Question posée en séance publique le 26/06/2018

M. Benoît Huré. Ma question s'adresse à M. le Premier ministre.
Monsieur le Premier ministre, 9 milliards d'euros par an, c'est, en moyenne, depuis trop longtemps, ce que l'État ne rembourse pas aux départements qui versent les allocations de solidarité pour le compte de la Nation. Depuis 2012, de négociations en négociations avec les gouvernements successifs, on achoppe sur le financement des politiques de solidarité.

À ce jour, un financement pérenne n'a toujours pas été mis en place. Des fonds d'urgence destinés aux départements les plus accablés leur permettent de maintenir la tête hors de l'eau, pour reprendre l'expression d'un ancien ministre en charge des collectivités territoriales.

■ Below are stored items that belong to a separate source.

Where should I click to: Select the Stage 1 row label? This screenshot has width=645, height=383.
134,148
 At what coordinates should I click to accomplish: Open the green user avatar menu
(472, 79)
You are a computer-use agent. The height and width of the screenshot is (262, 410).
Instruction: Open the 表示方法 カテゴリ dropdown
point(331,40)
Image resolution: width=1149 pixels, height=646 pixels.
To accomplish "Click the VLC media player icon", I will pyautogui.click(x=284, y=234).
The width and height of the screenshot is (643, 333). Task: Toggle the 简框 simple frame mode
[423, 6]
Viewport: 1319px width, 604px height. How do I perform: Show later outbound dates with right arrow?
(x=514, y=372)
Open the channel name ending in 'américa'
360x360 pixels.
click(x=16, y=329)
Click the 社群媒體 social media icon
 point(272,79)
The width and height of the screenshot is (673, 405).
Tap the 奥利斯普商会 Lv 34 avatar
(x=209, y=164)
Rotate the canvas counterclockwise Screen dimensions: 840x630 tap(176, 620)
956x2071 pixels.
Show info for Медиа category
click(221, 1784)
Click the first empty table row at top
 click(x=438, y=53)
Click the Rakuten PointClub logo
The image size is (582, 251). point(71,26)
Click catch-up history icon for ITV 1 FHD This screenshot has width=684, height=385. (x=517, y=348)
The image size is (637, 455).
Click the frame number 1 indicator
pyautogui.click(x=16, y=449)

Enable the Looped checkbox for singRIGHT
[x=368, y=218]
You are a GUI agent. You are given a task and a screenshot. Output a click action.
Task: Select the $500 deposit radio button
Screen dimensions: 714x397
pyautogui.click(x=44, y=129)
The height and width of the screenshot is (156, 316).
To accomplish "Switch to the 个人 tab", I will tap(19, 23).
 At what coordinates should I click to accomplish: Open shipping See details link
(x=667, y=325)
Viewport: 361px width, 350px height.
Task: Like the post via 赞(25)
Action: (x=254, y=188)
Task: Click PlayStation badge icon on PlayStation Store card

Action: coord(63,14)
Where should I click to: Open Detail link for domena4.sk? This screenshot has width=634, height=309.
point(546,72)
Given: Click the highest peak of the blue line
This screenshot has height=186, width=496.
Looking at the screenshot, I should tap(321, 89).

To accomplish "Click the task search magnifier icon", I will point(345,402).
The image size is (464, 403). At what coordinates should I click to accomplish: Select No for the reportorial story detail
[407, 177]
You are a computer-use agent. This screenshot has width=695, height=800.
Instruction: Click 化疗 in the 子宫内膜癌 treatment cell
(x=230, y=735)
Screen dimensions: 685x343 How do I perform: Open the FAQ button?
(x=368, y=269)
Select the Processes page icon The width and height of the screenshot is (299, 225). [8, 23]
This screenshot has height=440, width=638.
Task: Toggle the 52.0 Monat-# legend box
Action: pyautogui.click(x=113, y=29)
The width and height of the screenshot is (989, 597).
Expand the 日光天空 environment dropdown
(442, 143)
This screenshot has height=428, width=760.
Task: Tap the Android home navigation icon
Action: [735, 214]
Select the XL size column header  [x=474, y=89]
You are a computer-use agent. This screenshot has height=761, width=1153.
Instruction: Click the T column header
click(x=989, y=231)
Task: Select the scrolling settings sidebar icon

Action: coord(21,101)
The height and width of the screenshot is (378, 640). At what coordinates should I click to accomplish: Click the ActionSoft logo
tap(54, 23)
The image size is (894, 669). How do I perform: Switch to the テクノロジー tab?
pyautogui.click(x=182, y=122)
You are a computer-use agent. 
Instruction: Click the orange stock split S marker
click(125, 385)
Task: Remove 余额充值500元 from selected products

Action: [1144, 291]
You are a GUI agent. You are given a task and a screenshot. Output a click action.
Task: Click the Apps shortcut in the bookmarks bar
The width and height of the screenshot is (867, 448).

La prise en charge des mineurs non accompagnés s'est ajoutée à ces dépenses. Des mesures ont récemment été proposées par le Gouvernement, à savoir 250 millions d'euros supplémentaires pour les allocations individuelles de solidarité, les AIS. Bien que cette proposition soit mince, les départements l'ont acceptée, dans un esprit constructif. Cependant, ces derniers se sont prononcés, à 77 %, contre le principe du pacte financier, dont les modalités de mise en œuvre restent, selon eux, trop floues.

À la surprise générale, monsieur le Premier ministre, certains membres de votre administration ont affirmé que, en cas de non-signature des contrats, les propositions du Gouvernement ne seraient pas mises en œuvre, ce qui a été interprété comme un chantage et un autoritarisme déplacé.

La France, pour se redresser, a besoin de tous, de l'État comme des collectivités locales, chacun devant consentir sa propre part d'efforts. Les relations à construire entre l'État et les collectivités doivent reposer sur une confiance réciproque et sur une vraie concertation.

Aussi, monsieur le Premier ministre, que doivent croire les départements ? Les propos de certains membres de votre administration, que vous avez vous-même repris dans un courrier que vous avez récemment adressé aux présidents de département, ou ceux que vous avez tenus dans cet hémicycle jeudi dernier, à savoir que les collectivités avaient le droit le plus strict de ne pas signer les contrats et qu'elles seraient alors tout aussi respectables que les autres ? (Applaudissements sur les travées du groupe Les Républicains et sur des travées du groupe Union Centriste.)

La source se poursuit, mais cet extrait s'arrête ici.